Toxicity Associated with Acetaminophen

At a Glance

Clinical presentation of acetaminophen toxicity is dependent on the amount ingested and the time from ingestion. Early symptoms can include nausea, vomiting, and excessive sweating. Twenty-four to forty-eight hours post-exposure, the clinical symptoms decrease but an increase in transaminase levels (LFTs), prothrombin time, and serum bilirubin can be seen. Three to four days after a toxic exposure to acetaminophen is when peak hepatotoxicity occurs. If there has been significant hepatic injury, the patient will display coagulopathy, jaundice, and evidence of renal failure.

What Tests Should I Request to Confirm My Clinical Dx? In addition, what follow-up tests might be useful?

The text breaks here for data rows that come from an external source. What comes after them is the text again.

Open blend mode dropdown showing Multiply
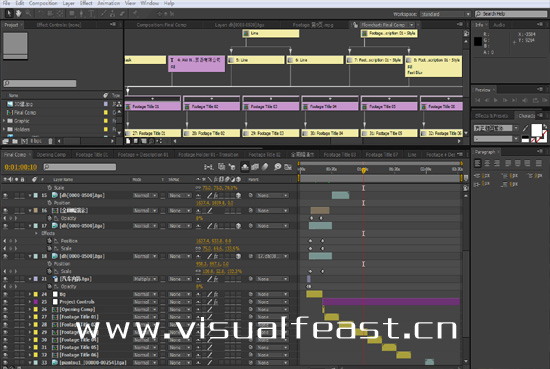The image size is (550, 369). pos(145,279)
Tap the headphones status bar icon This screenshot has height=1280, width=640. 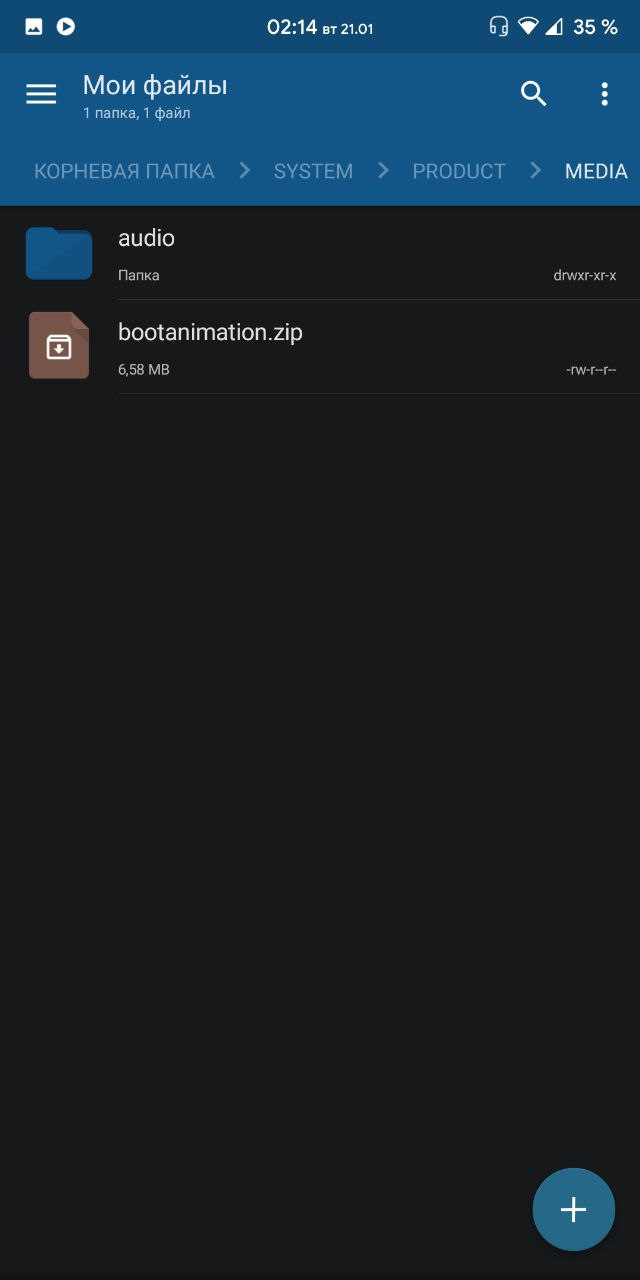click(x=498, y=27)
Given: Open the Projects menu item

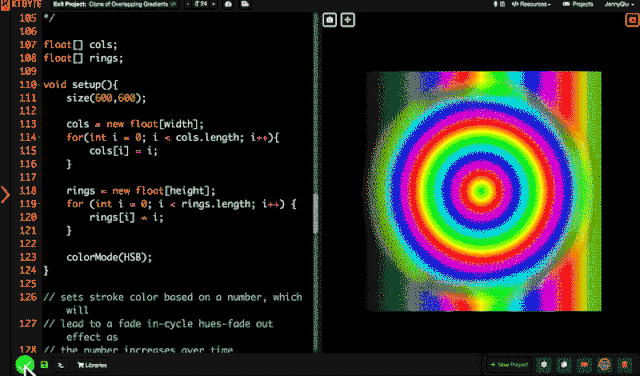Looking at the screenshot, I should (578, 4).
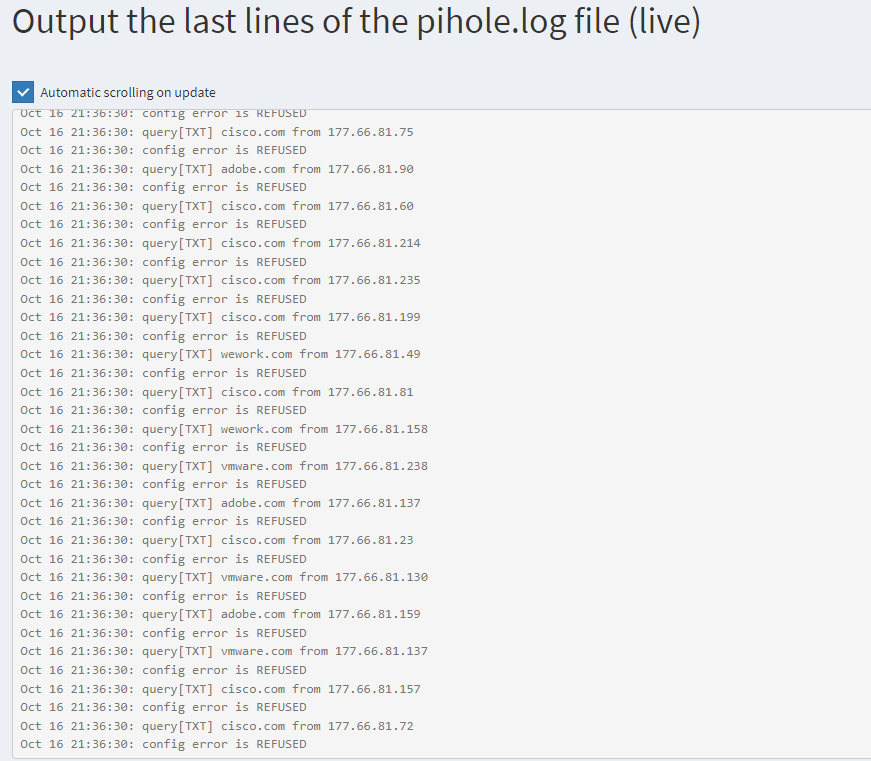Click the cisco.com query from 177.66.81.81
Viewport: 871px width, 761px height.
217,392
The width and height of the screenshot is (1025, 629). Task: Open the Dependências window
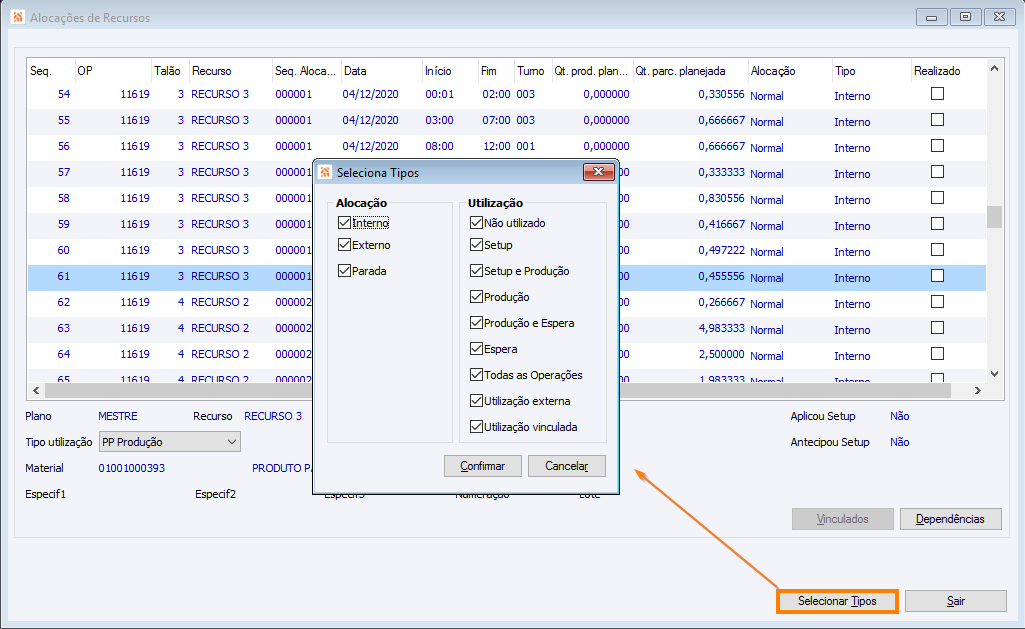click(x=950, y=519)
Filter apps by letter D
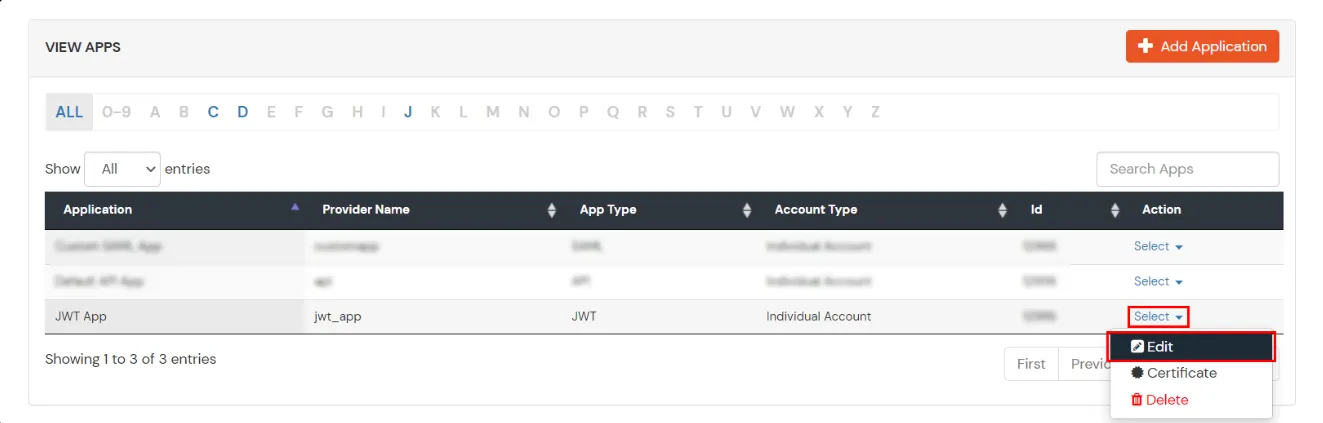The width and height of the screenshot is (1323, 423). click(242, 112)
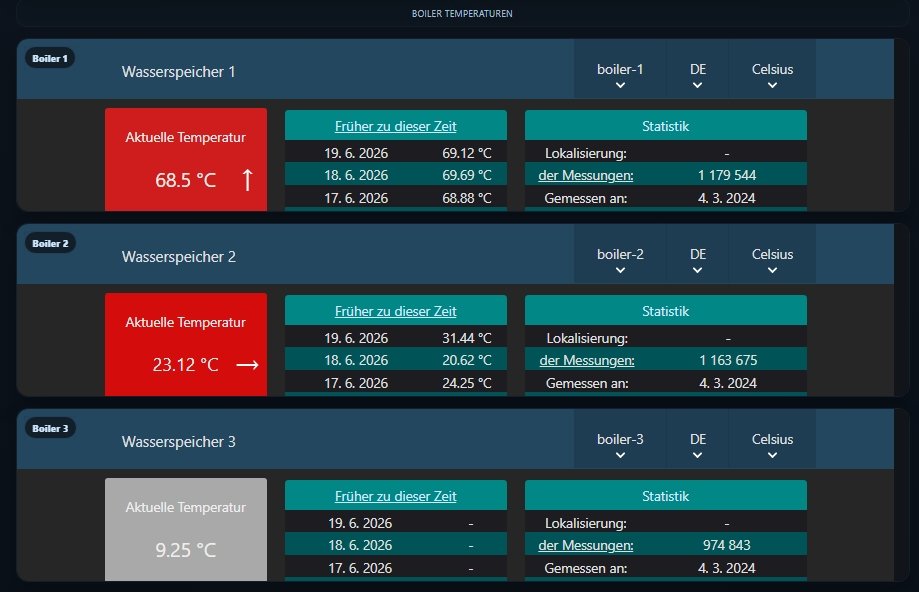
Task: Click the upward trend arrow for Wasserspeicher 1
Action: click(247, 180)
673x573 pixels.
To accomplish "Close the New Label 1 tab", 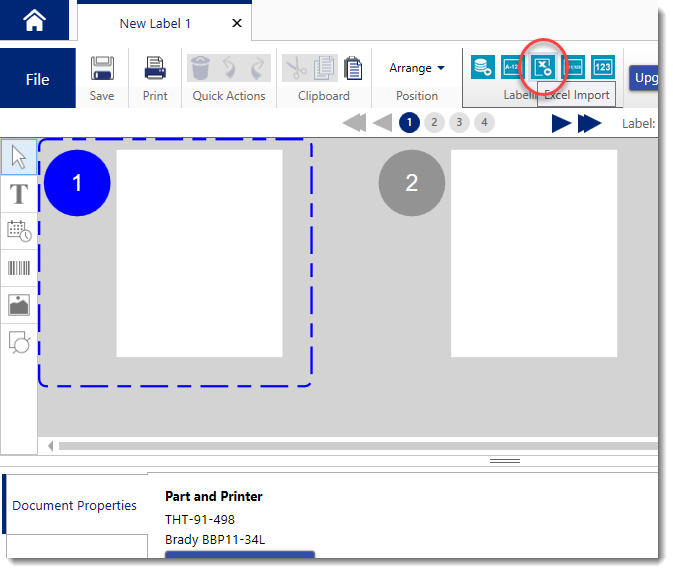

A blood acetaminophen level should be ordered to confirm the clinical diagnosis. Historically, the Rumack-Matthew Nomogram has been used to evaluate blood acetaminophen results. However, this nomogram was developed based on an immediate release, single-drug formulation; it does not apply to extended release formulations or combinations with opiates or other drugs (e.g., Percocet, Tylox). In addition, the nomogram was developed for adult populations, so it does not apply to pediatric populations. An alternative approach is to take serial measurements of blood acetaminophen and calculate the half-life of the drug in the patient; if the half-life is extended beyond that which is typical, that indicates saturation of hepatic metabolism of acetaminophen. Useful follow-up tests to assess hepatic injury include prothrombin time, aspartate aminotransferase (AST), and alanine aminotransferase (ALT).(Table 1)

Table 1

Test Results Indicative of the Disorder
Blood Acetaminophen AST ALT
>100 mg/L >1000 IU/L >1000 IU/L

Are There Any Factors That Might Affect the Lab Results? In particular, does your patient take any medications - OTC drugs or Herbals - that might affect the lab results?

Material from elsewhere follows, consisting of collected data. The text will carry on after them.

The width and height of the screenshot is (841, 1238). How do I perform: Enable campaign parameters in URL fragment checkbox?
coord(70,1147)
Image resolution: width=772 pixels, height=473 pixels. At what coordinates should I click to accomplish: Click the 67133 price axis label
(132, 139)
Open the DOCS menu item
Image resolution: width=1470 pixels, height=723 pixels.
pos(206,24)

OTC drugs and herbal medications do not typically interfere significantly in commercially available acetaminophen assays. However, these assays are spectrophotometric and rely on measurement of the absorbance (color) at a particular wavelength; excessive hemolysis or lipemia in a specimen can affect the absorbance profile of the specimen and interfere with the result. In addition, depending on the source (manufacturer) of the assay, excessive amounts of bilirubin can also impact the result.

What Lab Results Are Absolutely Confirmatory?

Elevated blood acetaminophen is confirmatory for acetaminophen exposure and intoxication. Proper interpretation of the result requires knowledge (or at least a gross estimate) of the time elapsed between the last acetaminophen ingestion and clinical presentation.

Are There Any Factors That Might Affect the Lab Results? In particular, does your patient take any medications - OTC drugs or Herbals - that might affect the lab results?

Although it is increasingly rare, some clinical laboratories test for acetaminophen using a chromatography-based kit called "Toxi-Lab." In this kit, the presence of acetaminophen can be masked by other early-eluting compounds in the basic extraction and its presence is more reliably detected if neutral or acidic extracts are analyzed.